TITLE=Characteristics, Treatment Complexity, and Outcome of Mixed-Phenotype Acute Leukemia in Children in a Low–Middle-Income Country

JOURNAL=Frontiers in Oncology

VOLUME=Volume 12 - 2022

YEAR=2022

URL=https://www.frontiersin.org/journals/oncology/articles/10.3389/fonc.2022.941885

DOI=10.3389/fonc.2022.941885

ISSN=2234-943X

ABSTRACT=Background: Mixed phenotype acute leukemia (MPAL) in children is an uncommon subtype of acute leukemia that cannot be definitively assigned to a specific lineage. There is no consensus on the best approach to therapy. Management is further complex in low-middle-income countries (LMICs). Aim: To evaluate the clinicopathological characteristics as well as outcomes of patients with MPAL in a developing country. Patients and methods: A retrospective descriptive study of 42 pediatric patients newly diagnosed with MPAL from July 2007 until December 2017. Results: The immunophenotyping was T/Myeloid in 24 patients (57.1%) and B/Myeloid in 16 (38.1%). Three subjects had MLL gene rearrangement, two had Philadelphia positive chromosomes, and eight had FLT3-ITD with a ratio >0.4. Two subjects died before starting chemotherapy.

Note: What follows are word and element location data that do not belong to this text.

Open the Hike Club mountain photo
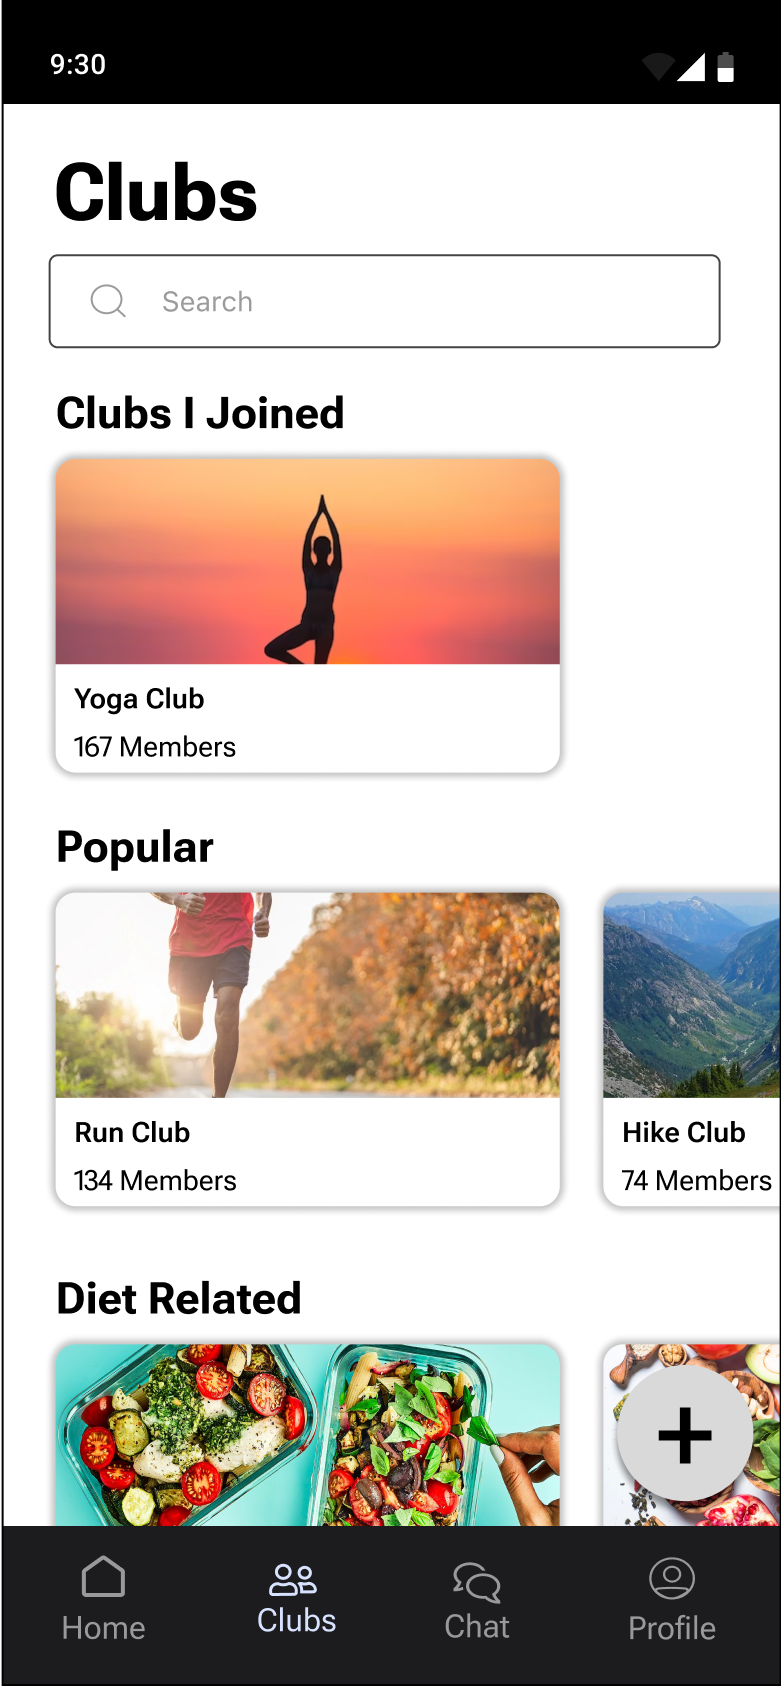 pos(692,995)
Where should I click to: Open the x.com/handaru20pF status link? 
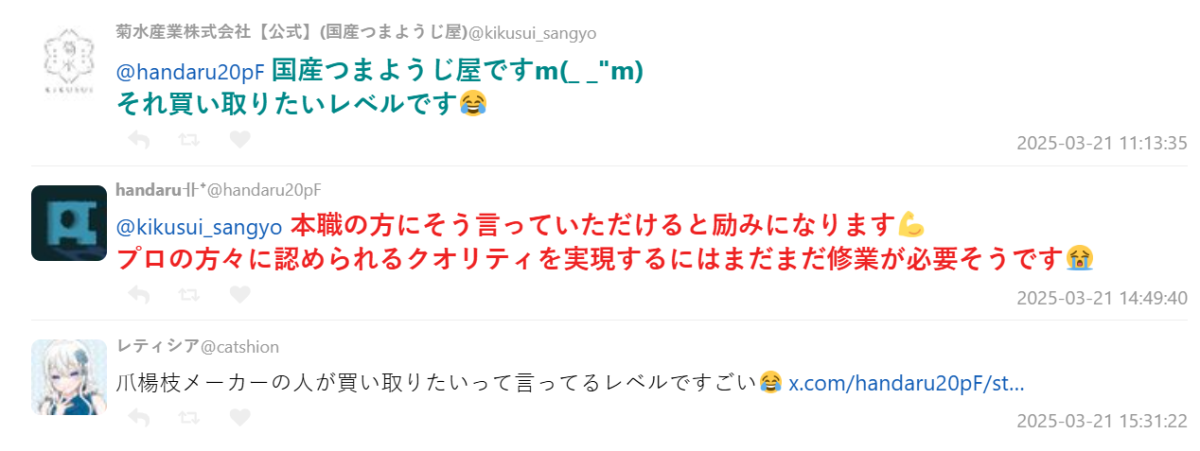pyautogui.click(x=906, y=383)
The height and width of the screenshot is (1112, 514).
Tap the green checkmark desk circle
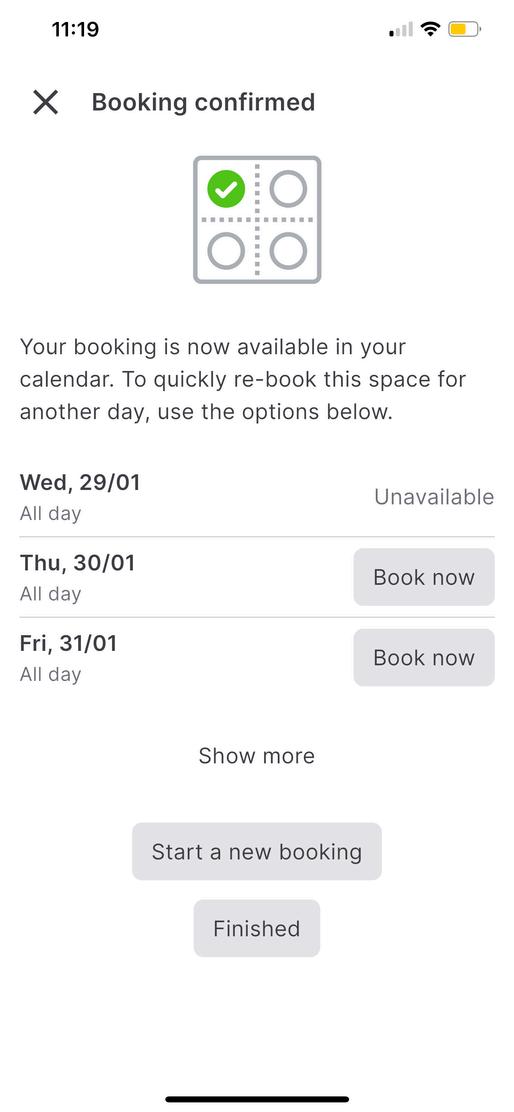[x=226, y=189]

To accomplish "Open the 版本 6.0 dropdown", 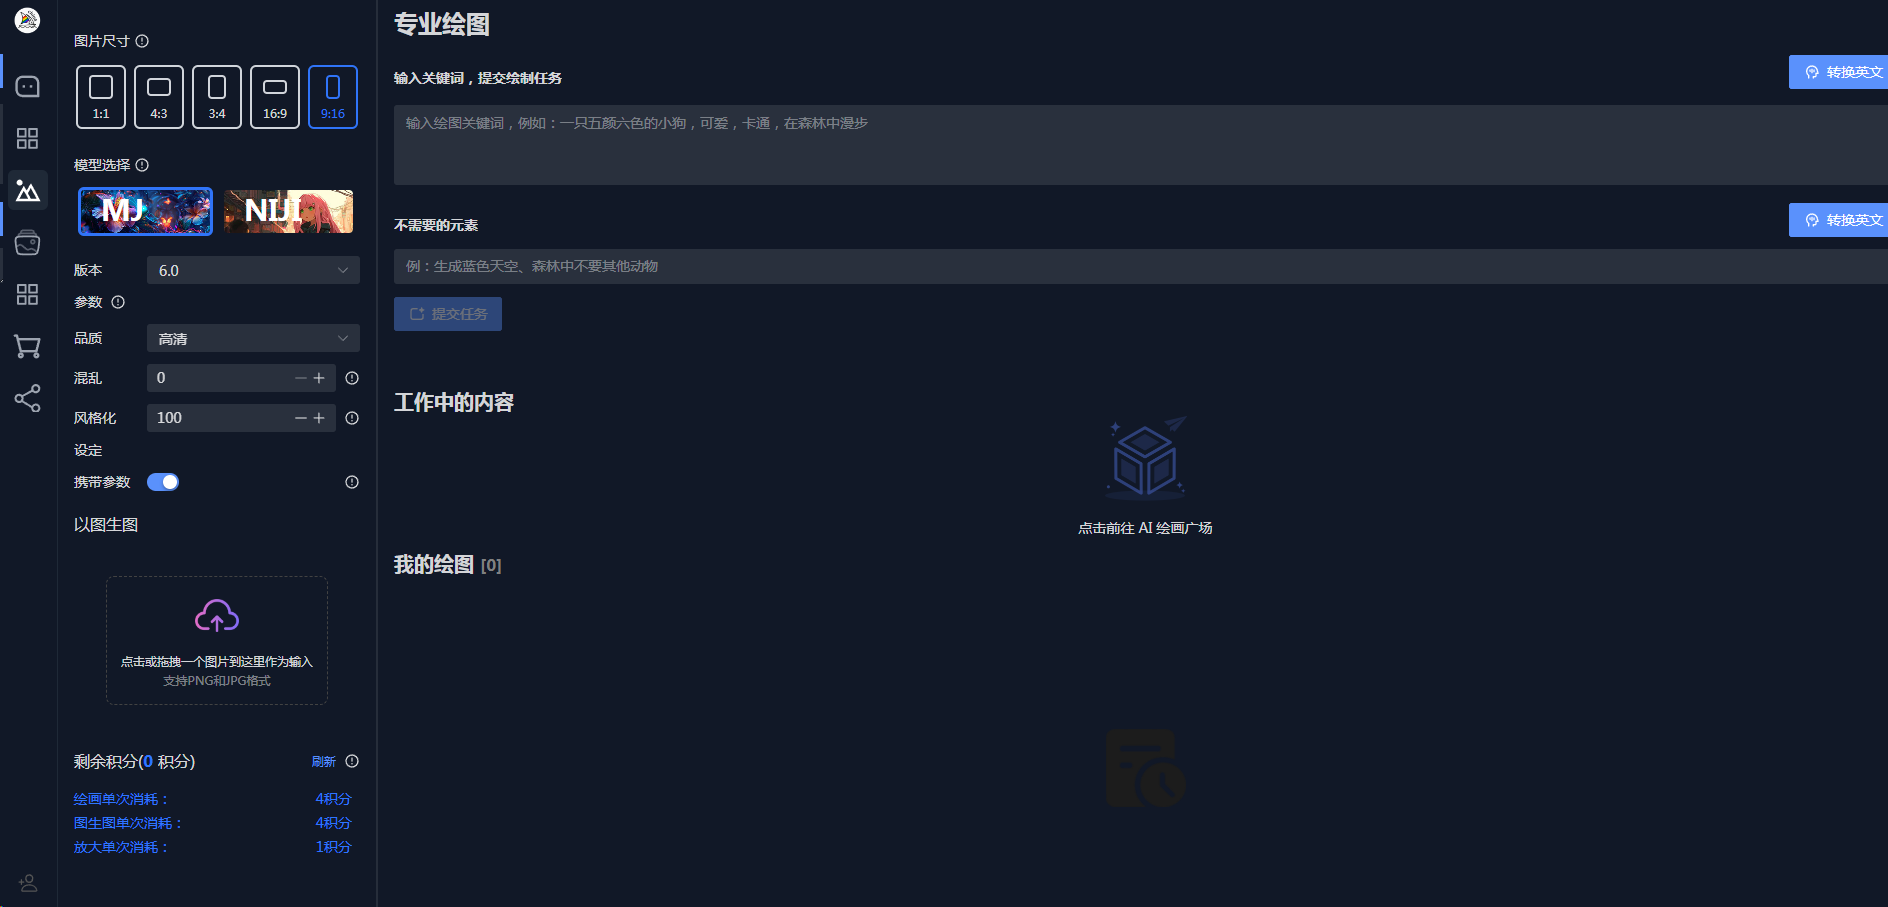I will (253, 270).
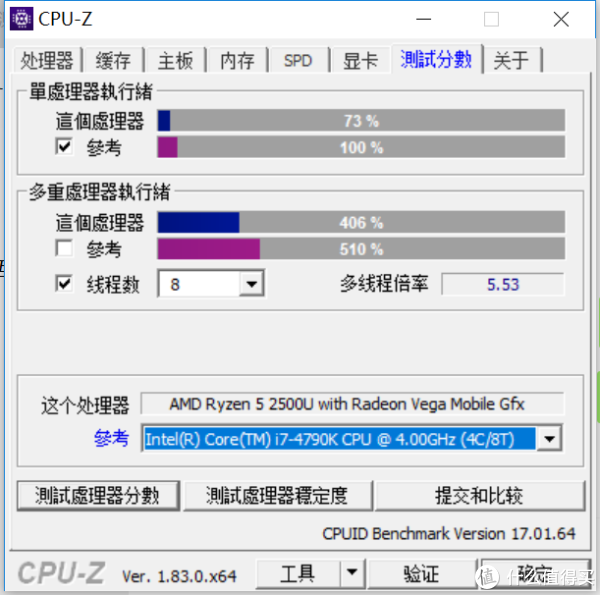The width and height of the screenshot is (600, 595).
Task: Switch to the 缓存 cache tab
Action: (x=113, y=60)
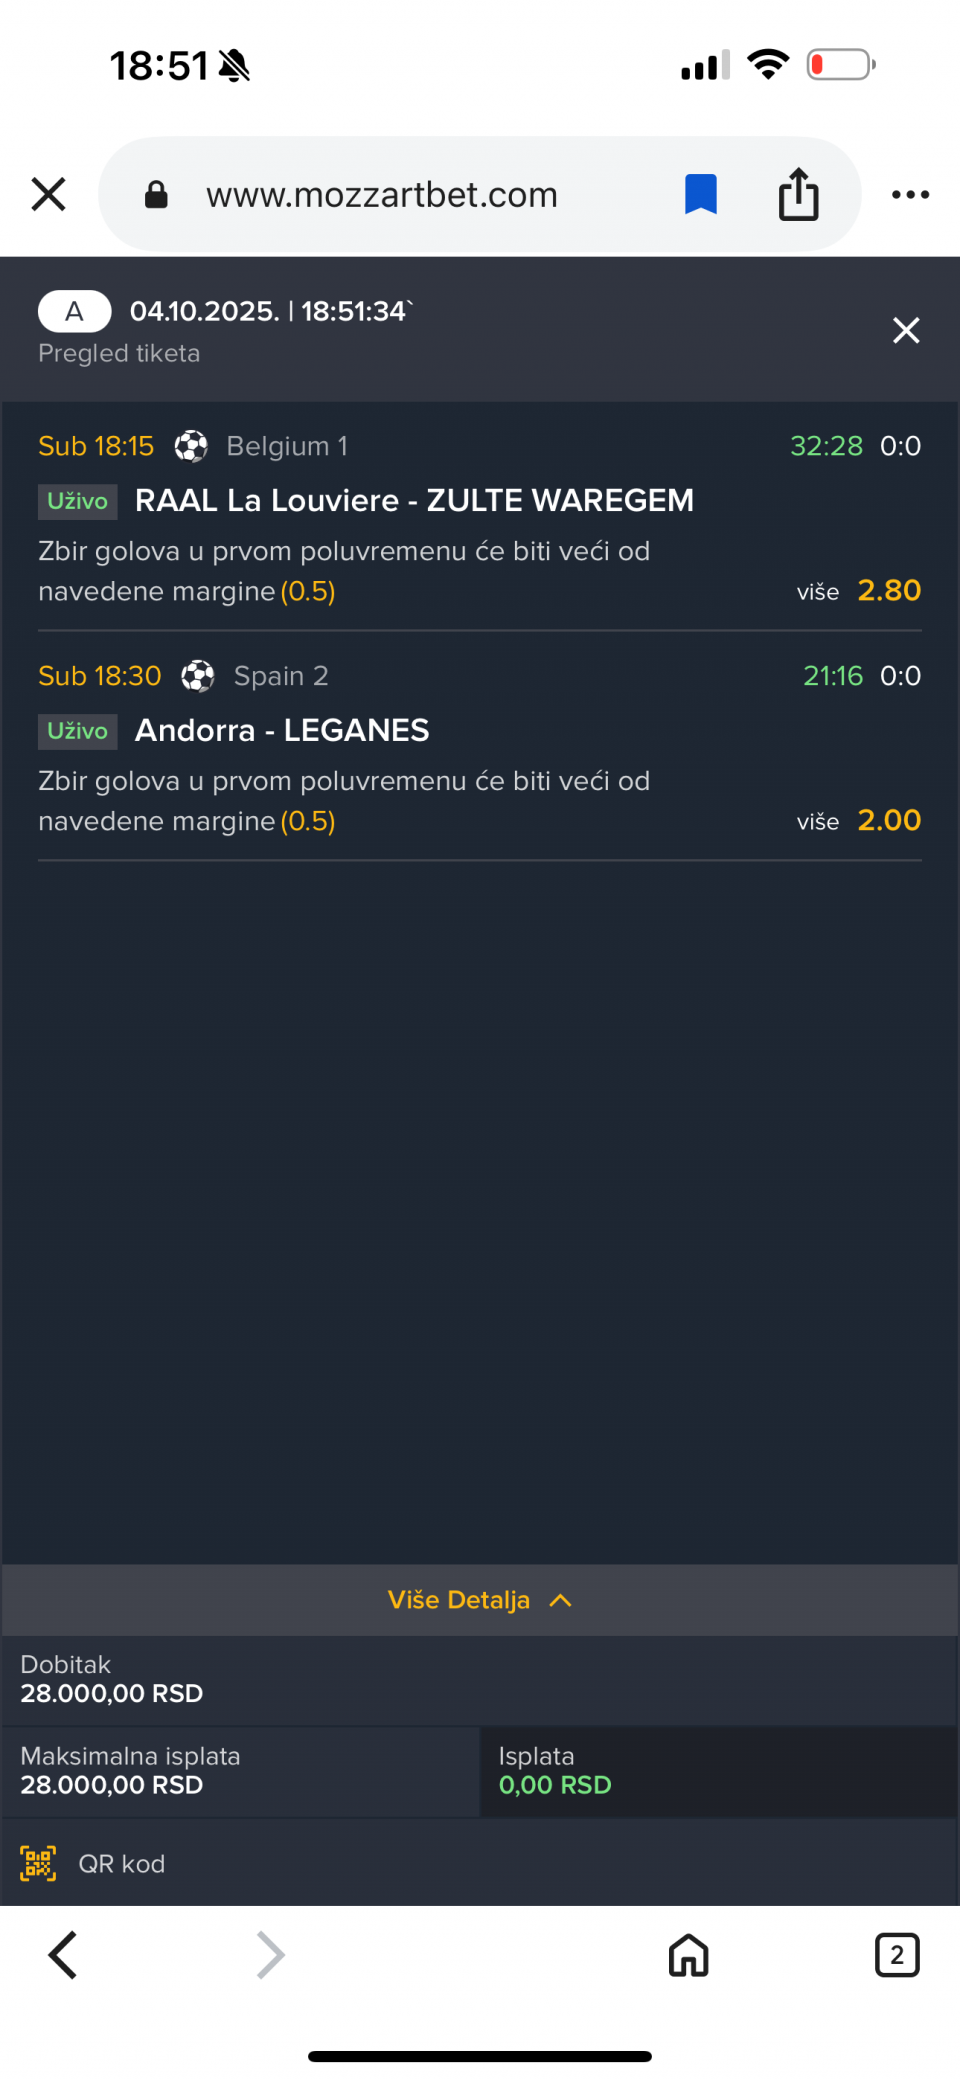
Task: Tap the Uživo badge on RAAL match
Action: pos(77,501)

Ten patients (25%) received ALL induction, and all achieved complete remission (CR) with no induction deaths and no shift of therapy. Thirty patients (75%) started therapy with AML induction: five (16.6%) died during induction, 17 (56.7%) achieved CR, and 10 patients received maintenance ALL therapy after ending AML treatment. Four of the eight patients with induction failure were switched to ALL therapy. The 5-year event-free (EFS), as well as overall survival (OS), were 56.7% (standard error [SE]: 8.1%) and 61% (SE: 8%), while the cumulative incidence of relapse was 21.7% (SE: 6.7%), with a median follow-up duration of 5.8 years. Patients treated with ALL directed therapy had a 5-year EFS of 70% (SE: 14%) and OS of 78.8% (SE: 13%). FLT3-ITD mutation showed a significantly lower five-year-EFS of 28.6% (SE: 17%) versus 75% (SE: 9%) for the wild-type, P= .032. Undernourished patients with a BMI z-score -2 at presentation had a significantly lower 5-year EFS of 20% (SE: 17%) compared to 61.8% (SE: 8%) for patients with BMI z-score > -2, p=0.015  Conclusion: This study supports ALL directed therapy for pediatric MPAL in a setting of LMIC. Given the poor outcome of FLT3-ITD, the role of FLT3 inhibitor needs to be explored in this subset of cases.